Aku sedang berpikir bagaimana caranya aku bisa mendapat uang tambahan sambil menjaga ibu. Hidup juga membutuhkan biaya, aku tidak bisa hanya berdiam tanpa melakukan apa-apa. Meminta bantuan saudara-saudaraku juga tidak mungkin. Minta bantuan mereka tidak akan dapat apa-apa yang ada malah hinaan yang kudapatkan.

" Nak, sabarlah ketika kita sedang diuji. Mengalah untuk menang, biarkan mereka yang menghina kita suatu saat mereka pasti akan menerima balasan dari perbuatan mereka" ucap ibu .

Kami memang miskin tapi Alhamdulillah diberi seorang ibu yang pantang menyerah dan tidak pernah gagal mendidik kami anak-anaknya.

Sudah tak terhitung berapa banyak air mata ibuku keluar menerima hinaan dari semua orang.

" Bu, Zahra ingin bekerja di warung makan desa sebelah kebetulan pemilik warung sedang mencari pekerja untuk tokonya" izinku pada ibu. Biar bagaimanapun aku harus minta izin pada ibu agar tidak membuatnya khawatir.

" Pergilah nak. Kamu tidak perlu khawatir, ada adikmu gina yang akan menjaga ibu" jelas ibu berusaha meyakinkanku.

Keesokan harinya aku pun segera mendatangi warung tersebu. Warung yang diberi nama warung makan muslim desa gunung pamah. kini sudah buka dan mulai ramai didatangi pembeli.

" Maaf, saya ingin melamar di warung makan ibu. Saya bisa melakukan apa saja yang penting di gaji" ucapku penuh harap.

"Mau masuk kerja hari ini atau besok" tanya pemilik warung dengan ramah.

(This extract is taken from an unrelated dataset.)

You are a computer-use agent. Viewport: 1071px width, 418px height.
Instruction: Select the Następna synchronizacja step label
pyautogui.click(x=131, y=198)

" Hmm, bagaimana kalau besok pak" ucapku takut malah digantikan dengan orang lain.

" Ok. Besok jam enam pagi kamu harus stanbay di toko" ucap bu siti pemilik warung tempatku bekerja besok.

Alhamdulillah kali ini keberuntungan berpihak padaku. Aku di terima kerja tanpa syarat apapun. Bekerja dari jam enam pagi sampai warung tutup. Warung tutup jam sembilan malam, tapi kalau pembeli ramai warung tetap buka sampai pembeli benar-benar tidak ada lagi. Aku digaji delapan ratus ribu sebulan miris sekali bukan, tapi tak apalah yang penting bisa digunakan untuk keperluan sehari-hari sambil menjaga ibu. Saat warung sepi pembeli bisa digunakan untuk beristirahat. Walaupun kerja membantu perekonomian keluarga tetap saja kesehatan yang harus diutamakan.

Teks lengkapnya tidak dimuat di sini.